* [Task description]:
Up to and including the line with "Switch to the Sát thủ tab", restate the records below word for word, beginning with their first line.

* [Material provided]:
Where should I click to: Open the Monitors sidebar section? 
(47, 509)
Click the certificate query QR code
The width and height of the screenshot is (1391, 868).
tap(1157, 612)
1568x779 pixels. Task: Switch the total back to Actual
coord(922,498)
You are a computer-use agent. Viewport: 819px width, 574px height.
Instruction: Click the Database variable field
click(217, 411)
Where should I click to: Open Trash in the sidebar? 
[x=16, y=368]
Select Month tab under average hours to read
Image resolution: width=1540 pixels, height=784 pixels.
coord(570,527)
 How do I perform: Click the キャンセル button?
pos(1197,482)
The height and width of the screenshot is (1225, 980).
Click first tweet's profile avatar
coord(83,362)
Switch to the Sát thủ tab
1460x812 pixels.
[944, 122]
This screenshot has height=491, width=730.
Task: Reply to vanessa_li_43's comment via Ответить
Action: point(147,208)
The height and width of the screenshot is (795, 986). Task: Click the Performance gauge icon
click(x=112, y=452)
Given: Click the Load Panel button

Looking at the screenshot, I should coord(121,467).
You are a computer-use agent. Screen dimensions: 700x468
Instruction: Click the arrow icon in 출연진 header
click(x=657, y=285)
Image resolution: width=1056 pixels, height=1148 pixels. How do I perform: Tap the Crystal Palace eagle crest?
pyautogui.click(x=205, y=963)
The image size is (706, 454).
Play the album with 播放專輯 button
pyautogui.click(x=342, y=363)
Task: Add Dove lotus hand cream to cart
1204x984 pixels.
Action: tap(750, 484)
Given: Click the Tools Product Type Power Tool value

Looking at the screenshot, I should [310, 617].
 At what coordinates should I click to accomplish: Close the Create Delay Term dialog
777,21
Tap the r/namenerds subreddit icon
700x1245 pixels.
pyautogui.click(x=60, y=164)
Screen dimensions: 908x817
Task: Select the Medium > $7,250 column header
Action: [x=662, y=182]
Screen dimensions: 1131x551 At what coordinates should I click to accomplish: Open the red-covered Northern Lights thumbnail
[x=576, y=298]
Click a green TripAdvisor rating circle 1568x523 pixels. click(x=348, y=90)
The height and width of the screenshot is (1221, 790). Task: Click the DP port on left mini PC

* [Written response]:
Where should I click to: Open the Monitors sidebar section? 
(47, 509)
Click the certificate query QR code
The width and height of the screenshot is (1391, 868).
tap(1157, 612)
1568x779 pixels. Task: Switch the total back to Actual
coord(922,498)
You are a computer-use agent. Viewport: 819px width, 574px height.
Instruction: Click the Database variable field
click(217, 411)
Where should I click to: Open Trash in the sidebar? 
[x=16, y=368]
Select Month tab under average hours to read
Image resolution: width=1540 pixels, height=784 pixels.
coord(570,527)
 How do I perform: Click the キャンセル button?
pos(1197,482)
The height and width of the screenshot is (1225, 980).
Click first tweet's profile avatar
coord(83,362)
Switch to the Sát thủ tab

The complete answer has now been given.